## ISTRUZIONI ESERCIZIO
A – Aggiorna il passo del testo su Michel e il pianoforte che si apre con le parole contenenti "Michel, profondamente offeso, recensì" e si chiude con "il bambino compiva.": riscrivilo sostituendo "martello" con "maglio".
B – Prosegui il testo su Michel e il pianoforte dal punto in cui termina.

## DOCUMENTO SORGENTE

Michel, profondamente offeso, recensì lo strumento di plastica ricevuto in regalo in modo adeguato: con un martello.
“Mi avevano comprato questo piano giocattolo. Il più bel giocattolo che ci fosse a quei tempi. Ma aveva il suono di un giocattolo. Quel giorno ho realizzato che se non avessi fatto qualcosa per far capire loro quanto facevo sul serio, il mio sogno sarebbe finito. Allora ho chiesto a mia mamma un martello. Lei mi ha chiesto "Cosa vuoi farci, col martello?" e io le ho risposto "Non ti preoccupare. Dammi un martello". Così, ho preso il martello e ho spaccato tutto. Due mesi dopo avevo un vero pianoforte”
I genitori – ça va sans dire – impiegarono poco tempo a rendersi conto dell’urgenza espressiva che animava il piccolo Michel.
E furono presto ricompensati dalla straordinaria velocità dei progressi che il bambino compiva.
Possiamo solo immaginare cosa possa aver significato per Michel cercare di stabilire un rapporto spaziale efficace con uno strumento tanto grande rispetto ad un corpo minuscolo.
«Quand’ero piccolo, pensavo che i tasti del piano somigliassero a dei denti», avrebbe raccontato in seguito il musicista. Per poi aggiungere «Era come se si prendesse gioco di me. Bisognava che fossi abbastanza forte per far sembrare il piano piccolo. Questo ha richiesto molto lavoro».

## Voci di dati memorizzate
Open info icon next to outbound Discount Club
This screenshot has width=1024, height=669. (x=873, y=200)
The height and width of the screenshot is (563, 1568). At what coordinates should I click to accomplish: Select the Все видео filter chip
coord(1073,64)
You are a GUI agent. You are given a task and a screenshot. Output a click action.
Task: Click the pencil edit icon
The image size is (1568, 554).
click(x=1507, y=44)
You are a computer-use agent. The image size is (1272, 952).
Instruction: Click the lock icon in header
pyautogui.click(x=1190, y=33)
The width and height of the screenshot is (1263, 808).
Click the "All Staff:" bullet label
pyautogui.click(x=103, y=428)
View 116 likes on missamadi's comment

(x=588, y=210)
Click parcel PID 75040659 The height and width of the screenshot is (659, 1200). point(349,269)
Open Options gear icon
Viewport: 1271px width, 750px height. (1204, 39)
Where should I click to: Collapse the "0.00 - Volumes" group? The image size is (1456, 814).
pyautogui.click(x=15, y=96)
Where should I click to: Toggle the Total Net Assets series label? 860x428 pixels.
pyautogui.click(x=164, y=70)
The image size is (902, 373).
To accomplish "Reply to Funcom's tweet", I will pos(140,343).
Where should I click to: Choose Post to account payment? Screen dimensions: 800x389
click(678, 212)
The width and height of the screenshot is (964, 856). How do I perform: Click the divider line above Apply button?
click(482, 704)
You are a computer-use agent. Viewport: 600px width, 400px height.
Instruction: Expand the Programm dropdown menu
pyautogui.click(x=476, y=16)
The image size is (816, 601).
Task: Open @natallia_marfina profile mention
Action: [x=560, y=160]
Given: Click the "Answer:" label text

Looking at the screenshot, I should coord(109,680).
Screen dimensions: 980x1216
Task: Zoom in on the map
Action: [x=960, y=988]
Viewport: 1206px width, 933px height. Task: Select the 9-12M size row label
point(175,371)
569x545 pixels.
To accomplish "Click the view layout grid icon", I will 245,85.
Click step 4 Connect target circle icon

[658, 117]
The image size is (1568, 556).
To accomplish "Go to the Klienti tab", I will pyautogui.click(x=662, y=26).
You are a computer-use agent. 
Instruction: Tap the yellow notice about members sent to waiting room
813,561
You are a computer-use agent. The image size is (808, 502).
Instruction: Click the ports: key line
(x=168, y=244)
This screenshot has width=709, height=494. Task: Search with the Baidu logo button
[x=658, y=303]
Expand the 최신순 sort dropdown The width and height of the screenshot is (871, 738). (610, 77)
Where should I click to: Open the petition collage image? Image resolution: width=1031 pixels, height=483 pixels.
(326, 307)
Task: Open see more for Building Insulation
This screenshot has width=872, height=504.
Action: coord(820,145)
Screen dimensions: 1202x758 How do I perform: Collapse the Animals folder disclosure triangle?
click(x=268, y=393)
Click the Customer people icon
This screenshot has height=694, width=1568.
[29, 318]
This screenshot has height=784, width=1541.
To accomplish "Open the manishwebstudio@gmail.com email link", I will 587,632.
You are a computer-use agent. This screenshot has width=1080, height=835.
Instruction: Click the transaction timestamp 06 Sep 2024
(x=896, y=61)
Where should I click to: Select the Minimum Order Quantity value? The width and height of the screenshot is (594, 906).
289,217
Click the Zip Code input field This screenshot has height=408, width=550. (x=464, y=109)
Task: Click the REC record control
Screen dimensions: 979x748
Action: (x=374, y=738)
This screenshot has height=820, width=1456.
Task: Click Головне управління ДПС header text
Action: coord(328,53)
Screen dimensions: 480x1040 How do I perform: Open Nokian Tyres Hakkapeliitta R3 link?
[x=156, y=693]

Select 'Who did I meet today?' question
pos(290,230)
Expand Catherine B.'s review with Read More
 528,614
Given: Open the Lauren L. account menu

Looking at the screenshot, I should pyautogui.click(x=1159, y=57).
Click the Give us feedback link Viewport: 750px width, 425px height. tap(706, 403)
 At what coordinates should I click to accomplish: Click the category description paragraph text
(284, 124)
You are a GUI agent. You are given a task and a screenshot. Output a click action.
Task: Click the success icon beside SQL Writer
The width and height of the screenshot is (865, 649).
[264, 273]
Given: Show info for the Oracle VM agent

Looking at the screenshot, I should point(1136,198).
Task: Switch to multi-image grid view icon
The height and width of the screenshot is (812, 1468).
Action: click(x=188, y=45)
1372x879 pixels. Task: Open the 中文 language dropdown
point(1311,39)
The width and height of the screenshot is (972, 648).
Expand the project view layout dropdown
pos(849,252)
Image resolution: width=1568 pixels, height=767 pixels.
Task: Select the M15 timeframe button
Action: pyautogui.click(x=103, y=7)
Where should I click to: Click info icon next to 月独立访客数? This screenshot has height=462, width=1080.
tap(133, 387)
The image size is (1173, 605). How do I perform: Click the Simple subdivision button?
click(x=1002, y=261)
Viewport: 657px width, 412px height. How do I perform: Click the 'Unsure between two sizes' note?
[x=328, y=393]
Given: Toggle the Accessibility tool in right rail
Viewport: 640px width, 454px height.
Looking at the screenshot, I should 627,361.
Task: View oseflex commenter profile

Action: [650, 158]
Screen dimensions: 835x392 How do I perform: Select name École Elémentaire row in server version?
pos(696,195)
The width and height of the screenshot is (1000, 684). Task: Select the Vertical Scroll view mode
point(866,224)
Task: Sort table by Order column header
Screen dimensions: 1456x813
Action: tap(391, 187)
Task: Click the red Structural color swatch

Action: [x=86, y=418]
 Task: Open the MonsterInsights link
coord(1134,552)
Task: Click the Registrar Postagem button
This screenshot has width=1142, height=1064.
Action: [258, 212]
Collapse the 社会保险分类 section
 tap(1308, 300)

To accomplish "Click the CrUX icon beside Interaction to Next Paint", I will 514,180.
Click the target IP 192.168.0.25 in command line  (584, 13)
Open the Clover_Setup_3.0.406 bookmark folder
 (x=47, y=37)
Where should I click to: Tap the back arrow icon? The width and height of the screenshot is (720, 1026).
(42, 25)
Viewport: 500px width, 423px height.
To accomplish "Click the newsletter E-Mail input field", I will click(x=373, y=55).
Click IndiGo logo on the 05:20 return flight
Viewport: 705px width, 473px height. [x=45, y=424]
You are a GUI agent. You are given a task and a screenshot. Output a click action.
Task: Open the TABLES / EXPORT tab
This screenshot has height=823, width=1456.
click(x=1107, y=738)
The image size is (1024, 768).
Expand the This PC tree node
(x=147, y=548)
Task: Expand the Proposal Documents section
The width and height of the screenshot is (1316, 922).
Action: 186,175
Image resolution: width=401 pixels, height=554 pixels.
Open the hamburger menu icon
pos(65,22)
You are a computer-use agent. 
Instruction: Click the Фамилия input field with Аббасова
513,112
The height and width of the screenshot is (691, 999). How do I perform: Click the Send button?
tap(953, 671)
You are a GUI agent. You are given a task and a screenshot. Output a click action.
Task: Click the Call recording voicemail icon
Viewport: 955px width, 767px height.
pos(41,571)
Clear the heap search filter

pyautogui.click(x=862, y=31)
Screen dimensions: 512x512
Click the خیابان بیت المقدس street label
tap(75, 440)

## RISULTATI ATTESI
A –
Michel, profondamente offeso, recensì lo strumento di plastica ricevuto in regalo in modo adeguato: con un maglio.
“Mi avevano comprato questo piano giocattolo. Il più bel giocattolo che ci fosse a quei tempi. Ma aveva il suono di un giocattolo. Quel giorno ho realizzato che se non avessi fatto qualcosa per far capire loro quanto facevo sul serio, il mio sogno sarebbe finito. Allora ho chiesto a mia mamma un maglio. Lei mi ha chiesto "Cosa vuoi farci, col maglio?" e io le ho risposto "Non ti preoccupare. Dammi un maglio". Così, ho preso il maglio e ho spaccato tutto. Due mesi dopo avevo un vero pianoforte”
I genitori – ça va sans dire – impiegarono poco tempo a rendersi conto dell’urgenza espressiva che animava il piccolo Michel.
E furono presto ricompensati dalla straordinaria velocità dei progressi che il bambino compiva.

B –
Ma se pure il corpo restava prigioniero delle sue pastoie, le mani volavano ogni giorno più in alto.
A tredici anni, i primi live con Clark Terry, formidabile trombettista afroamericano che lo iniziò alle malizie e alle tecniche di quel formidabile esercizio zen che può essere il suonare dal vivo.
Poi venne Charles Lloyd, sassofonista tenore nel cui gruppo aveva spiccato il volo, anni prima, un altro poeta della tastiera, Keith Jarrett.
E poi fu effetto valanga: suonare tutti i giorni, con ensemble jazzistici dinamici, composti da musicisti di valore, diede a quel gigante sotto mentite spoglie una capacità di interpretare il momento live nel modo più bello e autentico: senza rete, senza scorciatoie, dandosi fino in fondo al pubblico e rendendosi tramite - come una trance - fra il fluire delle melodie e dei ritmi e l'energia che solo chi assiste a un concerto può restituire al palco, amplificandola.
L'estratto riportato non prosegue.